Los alimentos no eran problema solo de sus animales, sino también de ella misma. No había almorzado nada ese día –como tantos otros- y para la noche buscaría de algún vecino solidario algunos trozos de mandioca. –Acá no tengo fideo, arroz, mandioca, nada. Para qué voy a mentirles-, expresó, pasándose nuevamente la mano por la cara.

Pidió que las autoridades del Indi se tomen el tiempo para conocer la realidad en la que vive ella y su comunidad. –Los del INDI, cuando vienen, no recorren. Vienen apurados y no miran las cosas que se necesitan–, aseveró.

Le preguntamos si intentó obtener algún tipo de subsidio por parte del Estado y dijo que no recibe ayuda de nadie. Es más, indicó que, como no puede casi salir de su vivienda, no tiene la posibilidad de gestionar trámite alguno en caso de que exista alguna ayuda estatal.


- Solo ellos son mis hijos, mi compañía. Ellos son los dueños de la casa-, dice ña Inés, señalando a sus perros. Morena es la más brava. De noche se mantiene atenta a cualquier ruido, pero Maleo es el que encabeza la tropa canina, acompañado de su hermano Mariscal. Negro es el cuarto perro de la mujer, último en reaccionar ante el ladrido de sus compañeros, todos ellos perros mestizos. -Acá nadie entra así porque sí nomás -, asegura, soltando una sonrisa, una de las pocas que nos regaló en aquella entrevista.
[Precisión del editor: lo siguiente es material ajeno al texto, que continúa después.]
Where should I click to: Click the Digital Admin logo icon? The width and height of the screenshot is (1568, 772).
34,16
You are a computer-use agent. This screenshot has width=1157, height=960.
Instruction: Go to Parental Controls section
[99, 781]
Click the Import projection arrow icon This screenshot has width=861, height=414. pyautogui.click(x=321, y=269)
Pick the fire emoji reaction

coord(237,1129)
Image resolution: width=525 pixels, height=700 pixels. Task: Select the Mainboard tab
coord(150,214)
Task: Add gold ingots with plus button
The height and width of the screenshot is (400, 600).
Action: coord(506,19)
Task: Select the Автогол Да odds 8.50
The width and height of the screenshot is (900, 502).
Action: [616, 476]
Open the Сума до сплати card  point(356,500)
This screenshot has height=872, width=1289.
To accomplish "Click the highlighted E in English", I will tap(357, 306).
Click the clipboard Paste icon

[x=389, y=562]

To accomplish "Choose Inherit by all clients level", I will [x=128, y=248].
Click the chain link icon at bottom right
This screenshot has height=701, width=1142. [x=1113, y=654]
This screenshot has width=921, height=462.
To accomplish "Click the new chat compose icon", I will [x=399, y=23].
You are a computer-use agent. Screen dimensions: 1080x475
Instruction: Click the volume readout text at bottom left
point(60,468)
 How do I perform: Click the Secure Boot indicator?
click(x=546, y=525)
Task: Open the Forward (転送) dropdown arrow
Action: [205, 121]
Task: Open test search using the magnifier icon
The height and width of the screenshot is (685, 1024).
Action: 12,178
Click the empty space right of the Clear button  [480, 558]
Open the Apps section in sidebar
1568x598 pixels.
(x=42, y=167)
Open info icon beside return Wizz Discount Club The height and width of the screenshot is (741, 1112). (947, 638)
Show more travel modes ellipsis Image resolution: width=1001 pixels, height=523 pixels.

Caía la tarde y el camino de retorno a la capital era largo. Nos despedimos, agradeciendo la hospitalidad de aquella humilde mujer, cuya historia es similar a las de miles de compatriotas que están nadando en un mar de necesidades, mientras unos pocos se reparten millonarios sobresueldos con fondos públicos.

-Buen viaje y vuelvan pronto - fue la última frase de ña Inés, quien ingresó nuevamente a su precaria vivienda, pensando, muy probablemente, cómo hacer frente al día siguiente.